● **Given records**:

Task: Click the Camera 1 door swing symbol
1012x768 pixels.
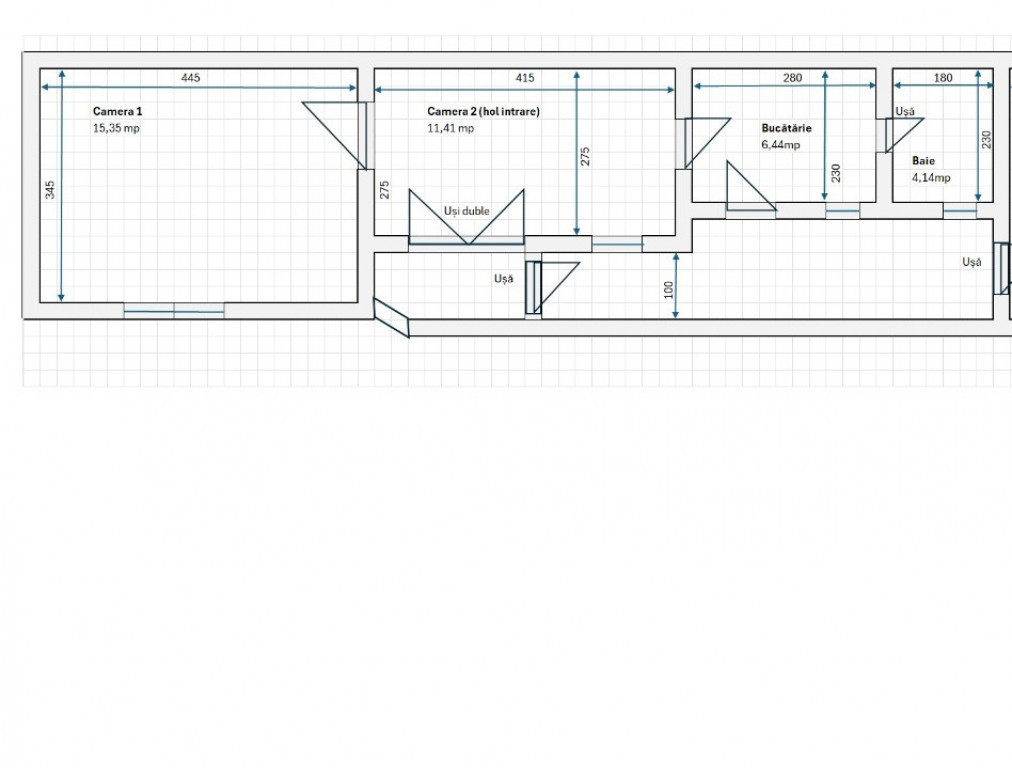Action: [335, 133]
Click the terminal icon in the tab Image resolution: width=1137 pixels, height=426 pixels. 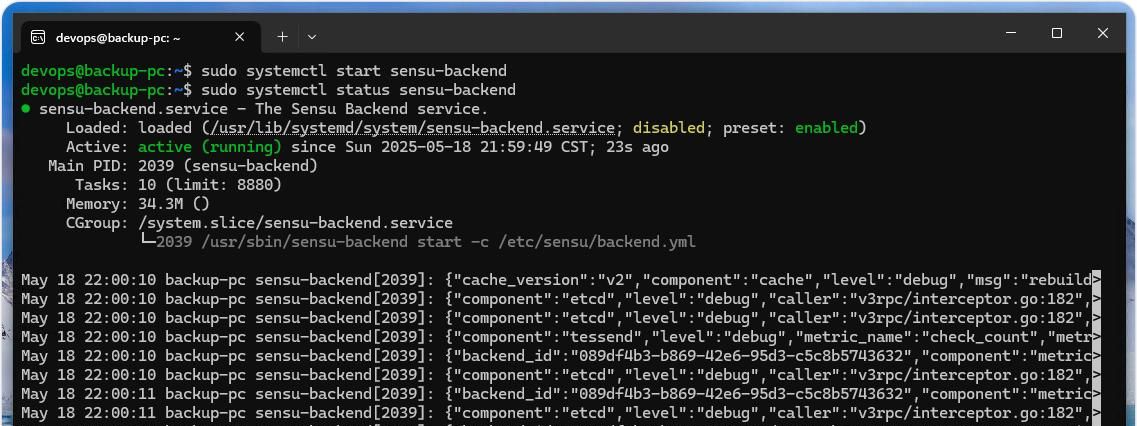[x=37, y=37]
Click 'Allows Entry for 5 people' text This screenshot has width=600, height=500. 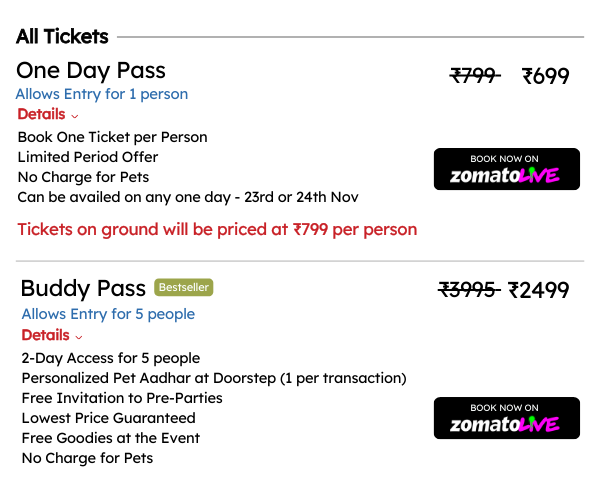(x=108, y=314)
==
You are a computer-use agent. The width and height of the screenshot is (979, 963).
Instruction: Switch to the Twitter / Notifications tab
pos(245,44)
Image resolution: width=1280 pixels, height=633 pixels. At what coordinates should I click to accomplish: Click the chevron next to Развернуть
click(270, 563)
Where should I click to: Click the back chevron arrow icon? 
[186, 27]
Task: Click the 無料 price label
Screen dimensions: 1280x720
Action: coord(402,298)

● **Exercise instructions**:
In the material above, each line with the word "Task" should be copied.

● **Response**:
Task: Click the Camera 1 door swing symbol
Task: Click the 無料 price label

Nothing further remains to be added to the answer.